Links: Beyonce, Romance News, & More

Workspace with computer, journal, books, coffee, and glasses.It’s Wednesday! How are y’all doing? Is it warm where you are? Cold? The weather not cooperating for the designated season? The boob sweat is making its presence known over here at my house.

Author Judith Krantz passed away at 91 over the weekend. Do you have fond memories of Krantz’s books and/or journalism? I remember seeing some lovely tributes going around on social media.

Love a man in glasses? Don’t miss these contemporary-set romances with bespectacled heroes! Two of the books mention aren’t out yet, but definitely add them to your TBR pile.

Glamour has a fantastic article on romance writers and the harassment they receive on social media and elsewhere.

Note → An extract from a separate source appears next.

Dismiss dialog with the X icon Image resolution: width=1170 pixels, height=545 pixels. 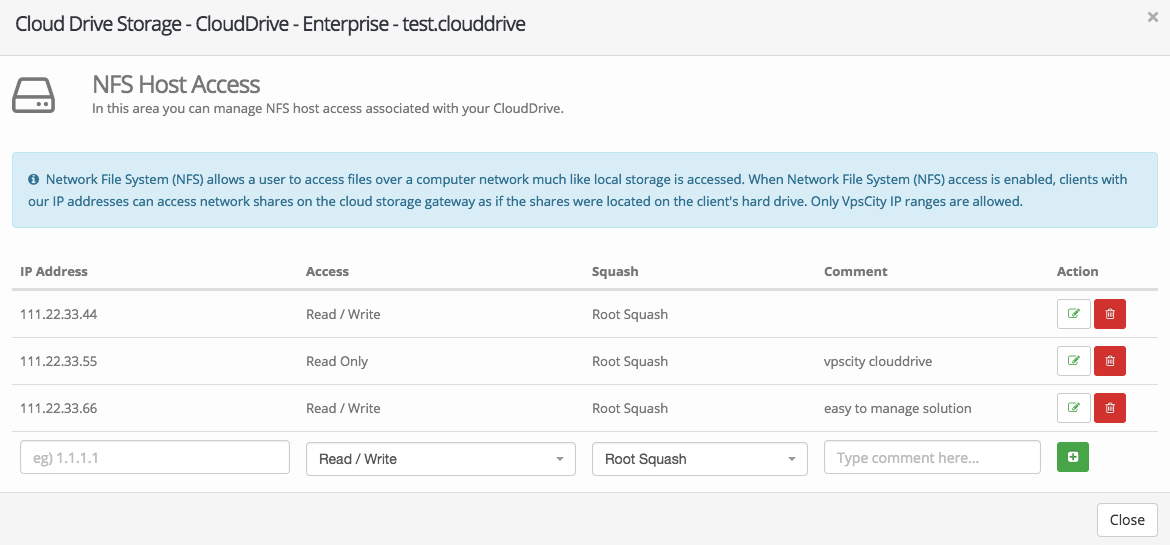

Content warning for this piece:

With more than 15,000 Twitter followers and a slew of best-selling romance novels—including Glutton for PleasureA Gentleman in the Street, and her latest, The Right Swipe—Rai is used to talking to readers on Twitter, email, and elsewhere on the internet. But with that success and connection also comes near-daily harassment—propositions in her DMs, alongside threats and abuse in her inbox.

“It feels like I almost can’t remember a time when it didn’t happen,” Rai says.

There’s also a read discussion on the common reactions of leer versus sneer. Even as a romance reviewer, I’ve experienced both of these online, on dates, and just in life in general.

I’m trying so hard not to spend any money on these mystical light up charging pads.

There’s a Choose Your Own Adventure-style Twitter thread going around where you see how long you can make it as Beyonce’s personal assistant.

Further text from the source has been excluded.